In the process of monitoring our process and its potential impact upon the other we honor Einstein’s discoveries in our own way.  We begin by reconciling ourselves to the fact that we cannot extricate ourselves from some frame of reference.  We can acknowledge that any system of ideas supports the illusion of certainty and this, it turns our, fosters in us a non-anxious presence.  We end up focusing less on defending dogma and more on present moment, mutual discernment.  We admit that in the midst of our striving toward a relatively pure theoretical stance we encounter detours; we allow others to know that the mystery of therapy can never be circumscribed by a theory, no matter how sound that theory appears.  
Ask yourself the following three questions.
  1. How would I articulate my personal theoretical/philosophic stance about the work I do with clients?
  2. Where do I see evidence that having a stance helps me relax enough to really be with my clients?
  3. When I depart from my theoretical/philosophical stance, what causes can I recognize?
I have found the following to be true about the last question.  Sometimes, my deviations from a coherent stance occurs because I am slothful, I do not always maintain highest degree of vigilance when conducting therapy.  Mostly, these tend to be minor deviations, worthy of note but hardly exploitive or destructive.  Sometimes, I am visited by my own complexes that insert themselves in the process.  This is fertile ground for me and especially fertile ground for my client when I attend to it.  Sometimes, the client’s process is so intense that it warps the fabric of our relationship like a massive object warps the space-time continuum.  I may deviate because there seems to be no recourse for the moment but these are the most fertile realms of exploration.   
As I seek to balance all these forces I am reminded of the closing lines of Tennyson’s poem “Ulysses” 
Ulysses 
Tennyson 
...Tis not too late to seek a newer world. 
Push off, and sitting well in order smite 
The sounding furrows; for my purpose holds 
To sail beyond the sunset, and the baths 
Of all the western stars, until I die. 
It may be that the gulfs will wash us down: 
It may be we shall touch the Happy Isles, 
And see the great Achilles, whom we knew. 
Tho’ much is taken, much abides; and tho’ 
We are not now that strength which in old days 
Moved earth and heaven, that which we are, we are; 
One equal temper of heroic hearts, 
Made weak by time and fate, but strong in will 
To strive, to seek, to find, and not to yield. 

2 comments:

Theresa said...

Fascinating!

Ron de Weijze said...

When in crisis, in 1994, I read selected works from Nobel laureates, a book that somehow found me long before I had to finally find out what was in it.
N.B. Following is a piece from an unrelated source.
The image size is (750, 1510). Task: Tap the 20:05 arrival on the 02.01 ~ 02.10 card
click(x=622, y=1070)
Eucken, Russell and Bergson. I went for Bergson, because I had heard of him before, just a bit, while studying (theoretical, social) psychology for an exam. He never let go of me after that. I buy all the books of his that I do not have, or even have already, in a different, or even the same language.

Why this long intro? Because I found out that a century ago, when radio was just broadcasting, Bergson and Einstein debated on radio about Bergson's conviction that a special or even a general theory of relativity also applies to the mind. I think he was right. Einstein didn't. Supposedly Einstein won the debate but Bergson revitalized, long after his death in 1941.
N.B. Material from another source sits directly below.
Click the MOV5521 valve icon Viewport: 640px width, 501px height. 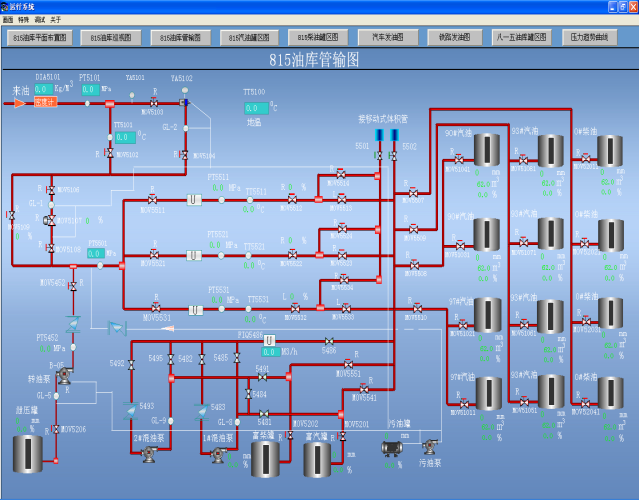(155, 255)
I have been discussing his theory, chapter by chapter, in a forum for seniors (no longer on line) 10 years ago, Introduction to Metaphysics. The first paper I *really* wrote out of a conviction, was in my last year of college (VU, Amsterdam, 1982). I have always been fascinated by Darwin and Einstein and who hasn't. Bergson could have been their 'trait d'union' agewise and theorywise. The paper I am working on now (www.pmm.nl) is a recapitalization of what I feverishly put down in 82, non-stop in two weeks, mainly making the drawings. Wonder if and how those diagrams could be interesting to a Jungian.